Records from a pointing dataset
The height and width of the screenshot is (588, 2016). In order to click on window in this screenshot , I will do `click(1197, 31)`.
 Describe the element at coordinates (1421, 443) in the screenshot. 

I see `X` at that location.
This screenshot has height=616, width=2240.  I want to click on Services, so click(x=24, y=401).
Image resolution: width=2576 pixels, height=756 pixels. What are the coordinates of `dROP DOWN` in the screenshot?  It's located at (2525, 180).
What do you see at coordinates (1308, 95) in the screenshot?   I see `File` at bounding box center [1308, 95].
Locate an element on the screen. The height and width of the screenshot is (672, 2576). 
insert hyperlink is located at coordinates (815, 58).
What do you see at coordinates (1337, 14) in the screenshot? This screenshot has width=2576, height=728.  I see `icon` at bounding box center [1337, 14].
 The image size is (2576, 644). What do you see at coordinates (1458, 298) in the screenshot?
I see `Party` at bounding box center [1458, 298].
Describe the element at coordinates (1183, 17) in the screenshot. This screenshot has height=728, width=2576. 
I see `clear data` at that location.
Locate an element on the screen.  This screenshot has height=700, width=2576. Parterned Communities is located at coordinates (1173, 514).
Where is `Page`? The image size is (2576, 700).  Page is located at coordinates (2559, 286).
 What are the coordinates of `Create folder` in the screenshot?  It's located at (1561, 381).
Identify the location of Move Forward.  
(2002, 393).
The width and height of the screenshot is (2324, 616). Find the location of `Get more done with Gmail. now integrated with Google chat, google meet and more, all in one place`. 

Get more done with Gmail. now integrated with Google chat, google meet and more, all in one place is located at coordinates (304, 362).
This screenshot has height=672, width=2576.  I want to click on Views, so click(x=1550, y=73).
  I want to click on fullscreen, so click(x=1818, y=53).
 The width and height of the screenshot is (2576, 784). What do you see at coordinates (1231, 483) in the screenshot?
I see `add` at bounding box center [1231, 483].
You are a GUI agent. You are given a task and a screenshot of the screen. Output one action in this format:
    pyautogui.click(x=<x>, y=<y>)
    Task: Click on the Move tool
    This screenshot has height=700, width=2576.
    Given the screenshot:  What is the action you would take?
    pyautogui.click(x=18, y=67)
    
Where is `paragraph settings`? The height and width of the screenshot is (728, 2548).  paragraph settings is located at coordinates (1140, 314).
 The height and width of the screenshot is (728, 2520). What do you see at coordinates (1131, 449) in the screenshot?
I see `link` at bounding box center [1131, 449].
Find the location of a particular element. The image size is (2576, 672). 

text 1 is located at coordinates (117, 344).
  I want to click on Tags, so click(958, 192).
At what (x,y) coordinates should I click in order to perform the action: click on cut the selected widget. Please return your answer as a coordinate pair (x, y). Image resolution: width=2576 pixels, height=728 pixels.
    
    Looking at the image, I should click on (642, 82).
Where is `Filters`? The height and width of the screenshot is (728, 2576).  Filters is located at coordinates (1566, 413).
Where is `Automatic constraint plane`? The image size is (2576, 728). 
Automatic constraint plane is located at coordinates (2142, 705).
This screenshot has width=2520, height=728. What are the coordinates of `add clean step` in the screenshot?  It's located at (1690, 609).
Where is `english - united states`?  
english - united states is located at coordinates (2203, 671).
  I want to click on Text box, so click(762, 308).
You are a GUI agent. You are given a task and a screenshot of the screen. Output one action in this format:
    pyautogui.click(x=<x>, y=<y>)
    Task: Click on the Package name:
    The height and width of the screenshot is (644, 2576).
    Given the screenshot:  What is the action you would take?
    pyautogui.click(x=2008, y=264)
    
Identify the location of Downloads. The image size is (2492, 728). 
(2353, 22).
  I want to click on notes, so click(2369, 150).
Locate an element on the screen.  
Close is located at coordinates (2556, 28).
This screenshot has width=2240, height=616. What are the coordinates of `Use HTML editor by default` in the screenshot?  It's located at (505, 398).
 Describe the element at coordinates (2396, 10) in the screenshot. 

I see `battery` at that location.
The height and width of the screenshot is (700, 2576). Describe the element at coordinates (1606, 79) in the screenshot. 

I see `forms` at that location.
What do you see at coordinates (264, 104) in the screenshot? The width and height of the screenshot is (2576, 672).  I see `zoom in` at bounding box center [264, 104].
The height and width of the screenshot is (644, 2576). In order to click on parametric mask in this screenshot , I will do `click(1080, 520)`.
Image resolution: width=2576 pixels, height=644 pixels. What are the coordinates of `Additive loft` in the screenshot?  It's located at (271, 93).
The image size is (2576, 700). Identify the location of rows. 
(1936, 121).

# GOAL OF THE EXERCISE
Convert the material into a JSON list of strings, starting at the line that contains "coordinates (1566, 413)." and ending after the line that contains "The height and width of the screenshot is (644, 2576). In". Use one string per line and omit blank lines.

# FULL OUTPUT
[
  "Where is `Filters`? The height and width of the screenshot is (728, 2576).  Filters is located at coordinates (1566, 413).",
  "Where is `Automatic constraint plane`? The image size is (2576, 728). ",
  "Automatic constraint plane is located at coordinates (2142, 705).",
  "This screenshot has width=2520, height=728. What are the coordinates of `add clean step` in the screenshot?  It's located at (1690, 609).",
  "Where is `english - united states`?  ",
  "english - united states is located at coordinates (2203, 671).",
  "  I want to click on Text box, so click(762, 308).",
  "You are a GUI agent. You are given a task and a screenshot of the screen. Output one action in this format:",
  "    pyautogui.click(x=<x>, y=<y>)",
  "    Task: Click on the Package name:",
  "    The height and width of the screenshot is (644, 2576).",
  "    Given the screenshot:  What is the action you would take?",
  "    pyautogui.click(x=2008, y=264)",
  "Identify the location of Downloads. The image size is (2492, 728). ",
  "(2353, 22).",
  "  I want to click on notes, so click(2369, 150).",
  "Locate an element on the screen.  ",
  "Close is located at coordinates (2556, 28).",
  "This screenshot has width=2240, height=616. What are the coordinates of `Use HTML editor by default` in the screenshot?  It's located at (505, 398).",
  " Describe the element at coordinates (2396, 10) in the screenshot. ",
  "I see `battery` at that location.",
  "The height and width of the screenshot is (700, 2576). Describe the element at coordinates (1606, 79) in the screenshot. ",
  "I see `forms` at that location.",
  "What do you see at coordinates (264, 104) in the screenshot? The width and height of the screenshot is (2576, 672).  I see `zoom in` at bounding box center [264, 104].",
  "The height and width of the screenshot is (644, 2576). In order to click on parametric mask in this screenshot , I will do `click(1080, 520)`."
]